Reverse Engineering ETL Jobs for Fun and Profit
As data-loving businesses amass more and more bits and bytes, the credibility of derived results — as showcased in BI dashboards, KPIs, reports, and sundry other deliverables flowing downstream of the ETL spigot — trends further out into dangerous territory.
Nothing reminds the data analyst of this tenuous balance like the CFO asking him where he got his numbers. “These numbers look off,” the CFO barks, glaring up from the preliminary 10-Q. “Where the hell did they come from?”
Because he knows “the data warehouse” is not an acceptable answer, the analyst understands that a painful reconstruction of all the relevant ETL jobs is in his future.
Amnon Drori has seen this situation play out time and time again. “A lot of companies want to be data driven,” the tech exec says. “Unfortunately, more and more systems are being involved in transforming or moving the data from applications to the business user, and it’s very difficult to track the data movement process around all of these systems.”
Even if one assumes that data is perfectly clean and accurate when it flowed from the CRM system, the accounting app, or the ERP system (which is not always a good assumption to make), there’s no guarantee that something didn’t muck it up somewhere along the line. ETL jobs, with their complex extractions, elaborate mappings, and numerous transformations, are often fingered as the culprit.
Drori decided the problem of traceability in multi-source ETL processes was great enough that he co-founded a company called Octopai to address it. The Israeli company’s eponymous product gathers all the metadata from different products involved in the data analytics chain, stores it in a cloud repository, and then uses algorithmic models to analyzes the metadata to determine where a given piece of data originated from and how it moved through the analytic process.
Octopai has sold its software to a range of big and small companies in a variety of industries, from financial services to manufacturing to retail. “They all suffer from one common denominator, which is where the hell is the data and how does it move between all the different systems we’re using,” Drori says.
The company’s cloud-based product gives users two key capabilities built on that metadata repository. The first is a tracing functionality that allows users to check the lineage of the data that goes into a report, dashboard, etc. The second is an impact analysis functionality that lets users see how changing one aspect of an ETL job changes things downstream.
The tracing function is valuable whenever questions arise as to the provenance of a derived result that requires data sourced from multiple systems, such as conversion rates. “The software automatically reverse engineers how the data landed in that report between system and within systems, what we call horizontal image and vertical images,” Drori says.
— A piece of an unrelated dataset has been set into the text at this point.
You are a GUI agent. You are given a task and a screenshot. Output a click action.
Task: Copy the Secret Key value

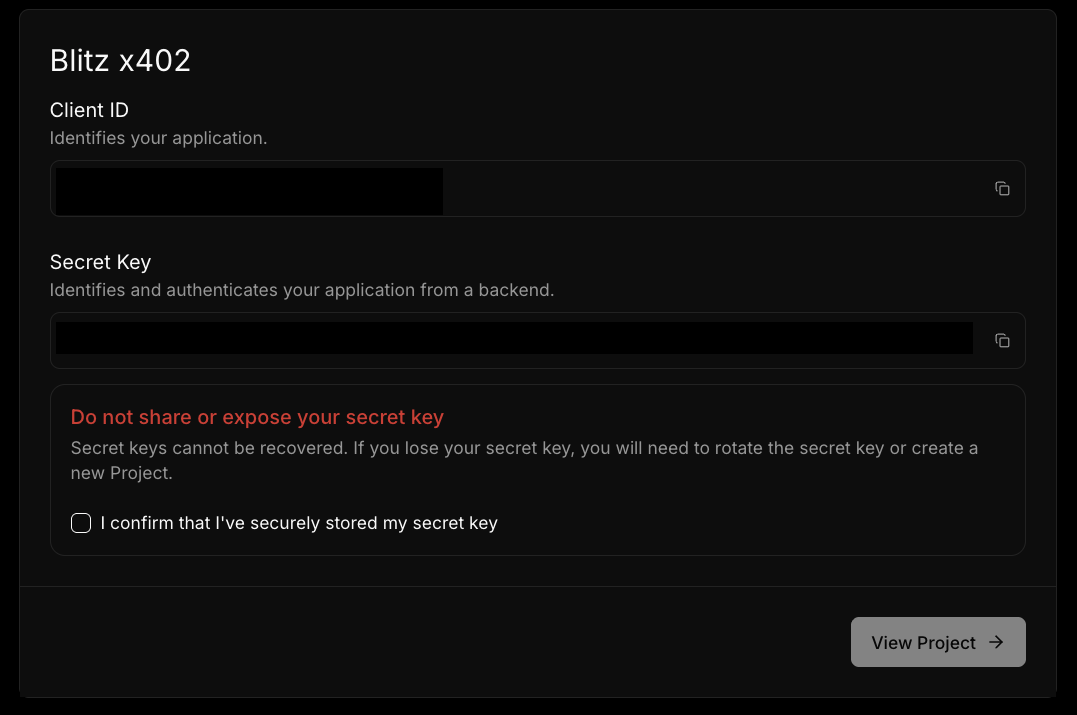point(1002,341)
The impact analysis function, meanwhile, can help analysts comply with regulations like GDPR that require companies to know with great detail how their systems are processing data. “Within five seconds, I know that whatever I’m going to do to this ETL, either adding a table, adding a field, changing the map, joining a field, or masking a field…I know what would be the impact of that change,” he says.
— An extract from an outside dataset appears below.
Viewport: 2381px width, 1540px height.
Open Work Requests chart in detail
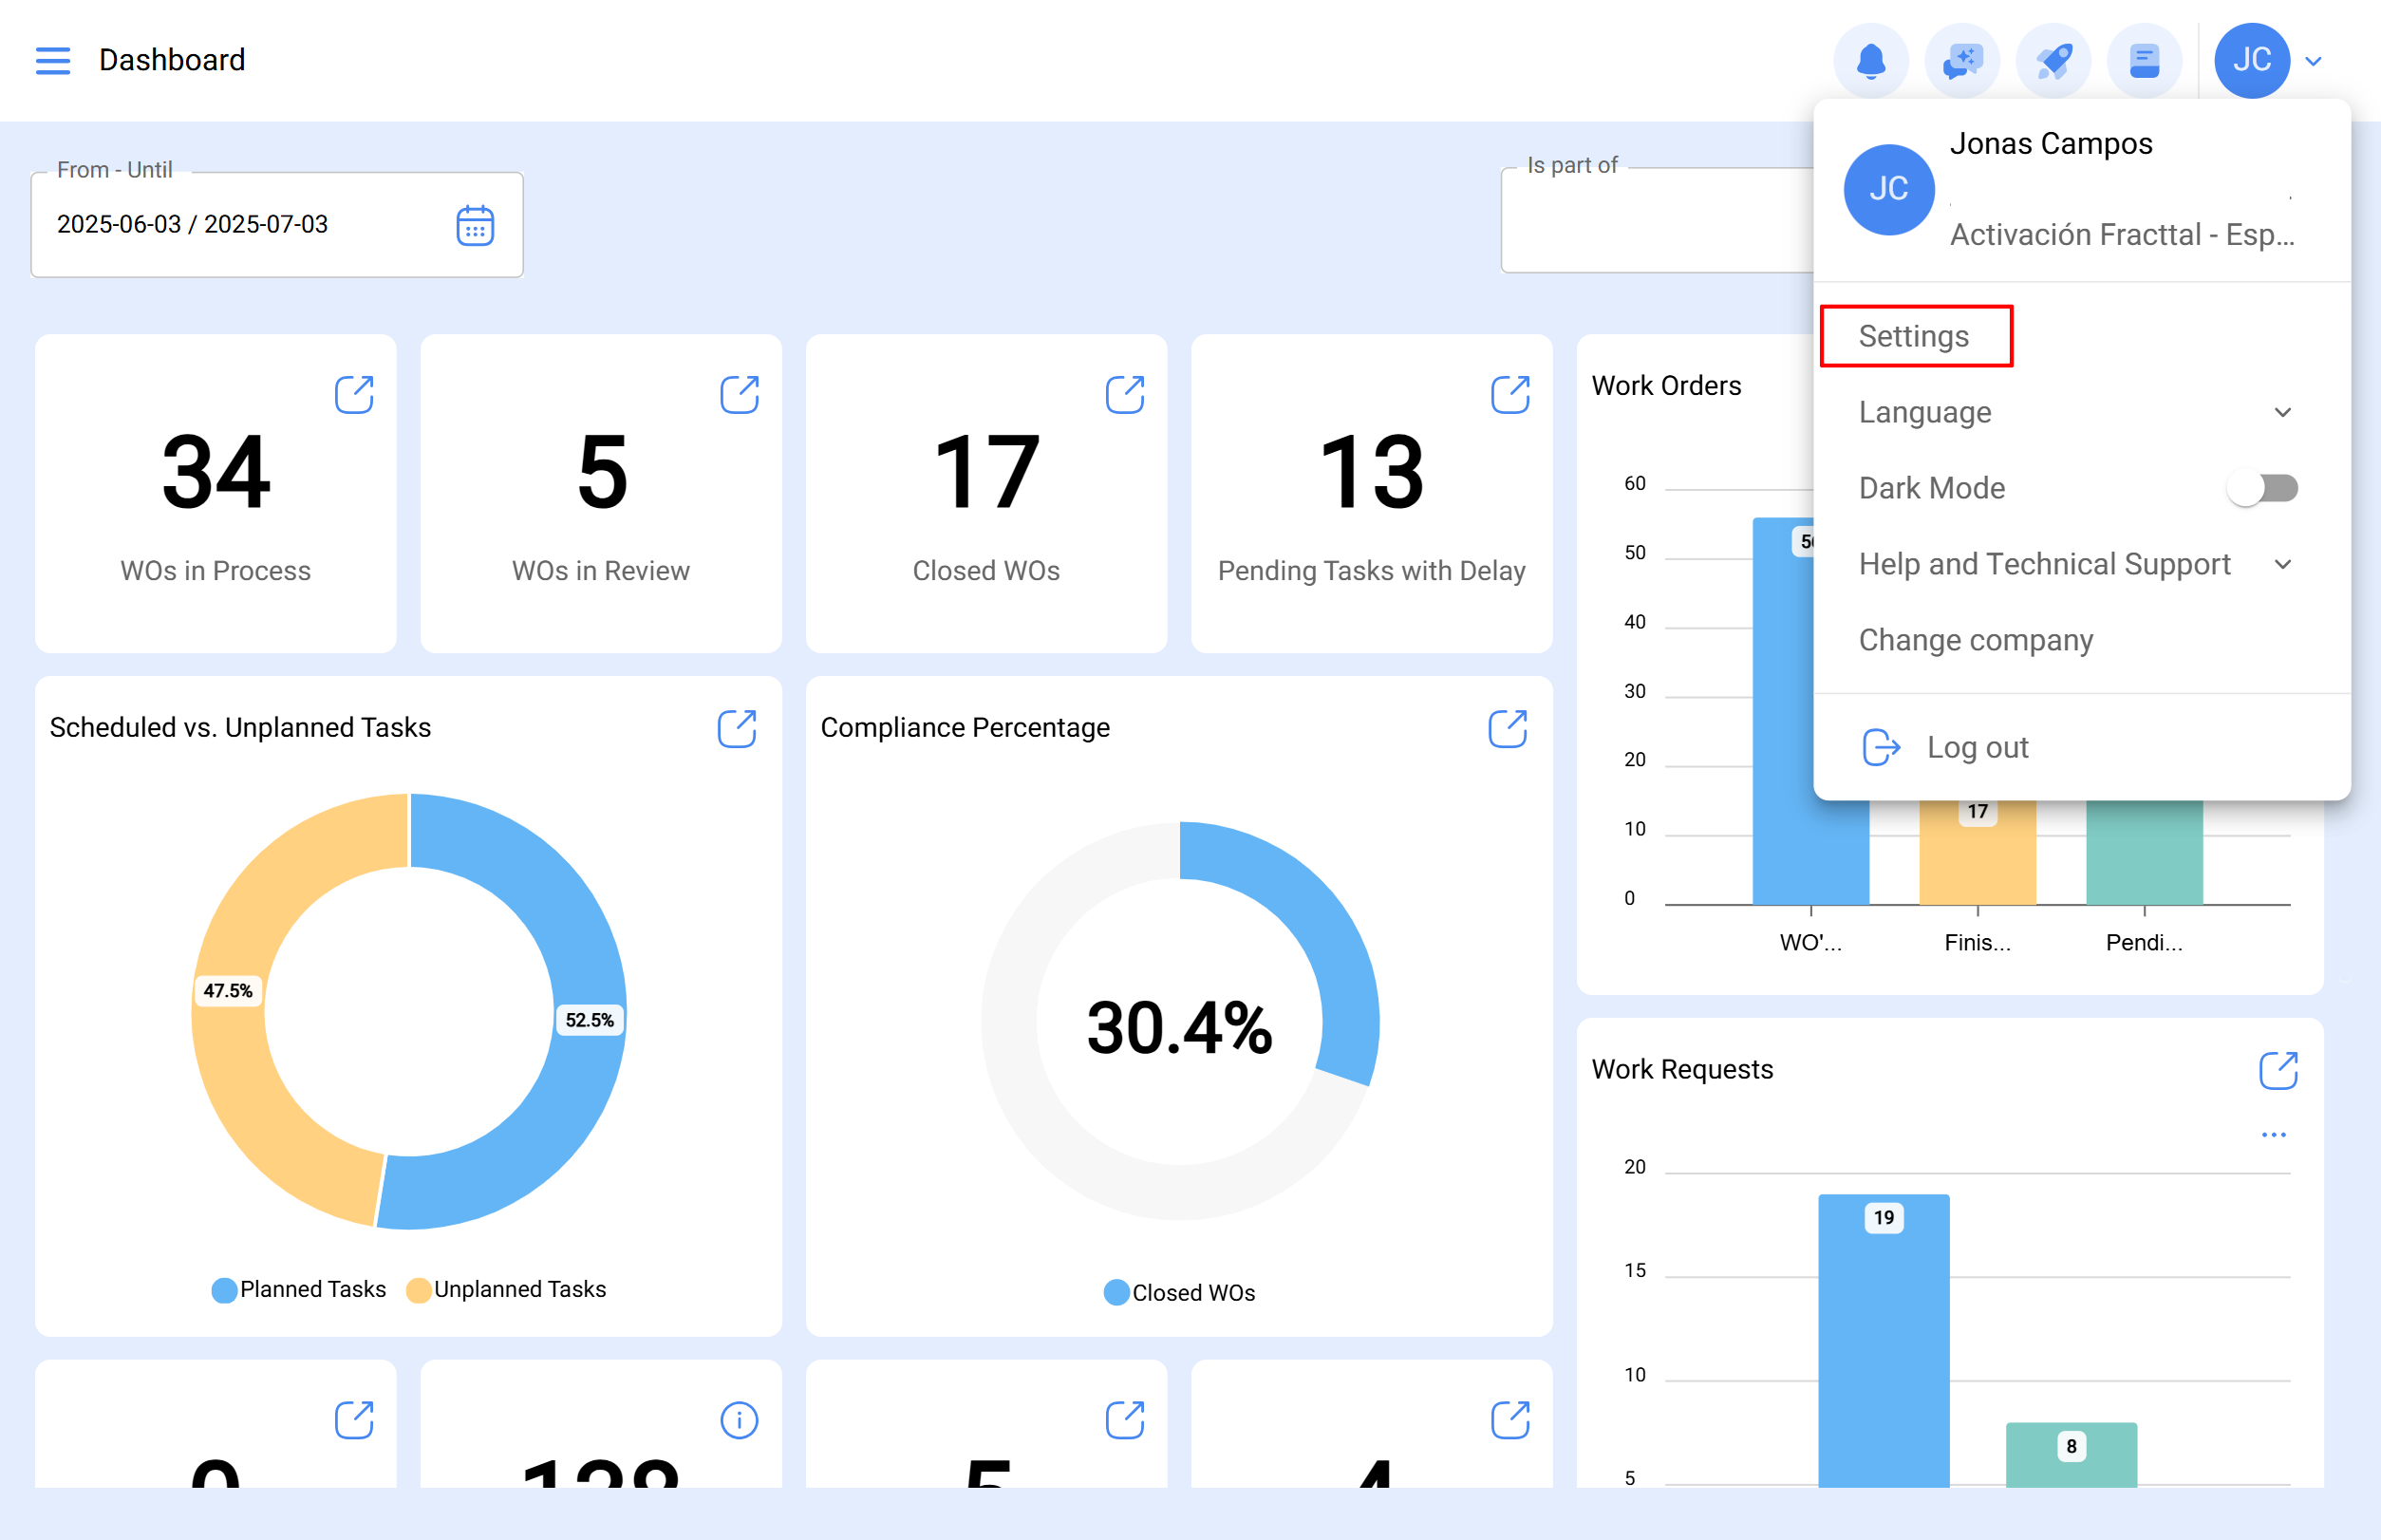pos(2278,1070)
Octopai goes beyond the data-tracing functionality that exists within individual ETL software products by providing a general-purpose solution that works across a range of data sources, warehouses, ETL tools, and BI products, Drori says.
“Our product can be used by anyone in the BI group,” Drori says, “not one or two people who have been certified after spending 5,200 hours using each one of these different vendors’ tools.”
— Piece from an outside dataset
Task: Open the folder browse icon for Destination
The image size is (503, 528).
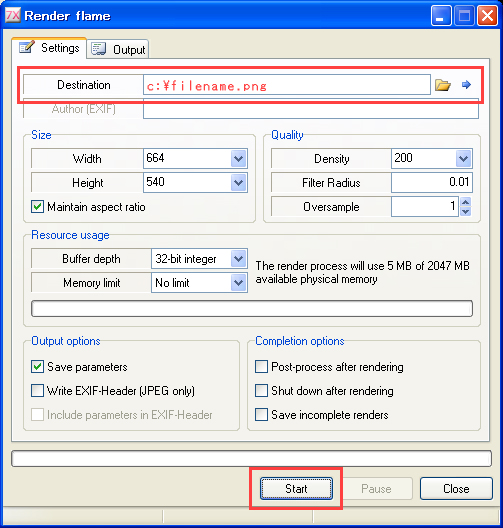Action: click(x=442, y=85)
Octopai doesn’t support every data source and sink. On the database front, it supports familiar faces like SQL Server, Oracle, Teradata, and Vertica. It supports ETL tools such as those from IBM, Informatica, or Talend. It supports PowerBI, Tableau, Qlik and SAP‘s BusinessObjects, among other BI tools. It doesn’t yet support Hadoop, but it’s on the roadmap to be supported later this year, Drori says. Octopai can, however, support IBM i and System z mainframe applications, which continue to run core business processes for tens of thousands of companies around the globe, according to Drori.
Subscriptions for Octoapai start at around $18,000 per year.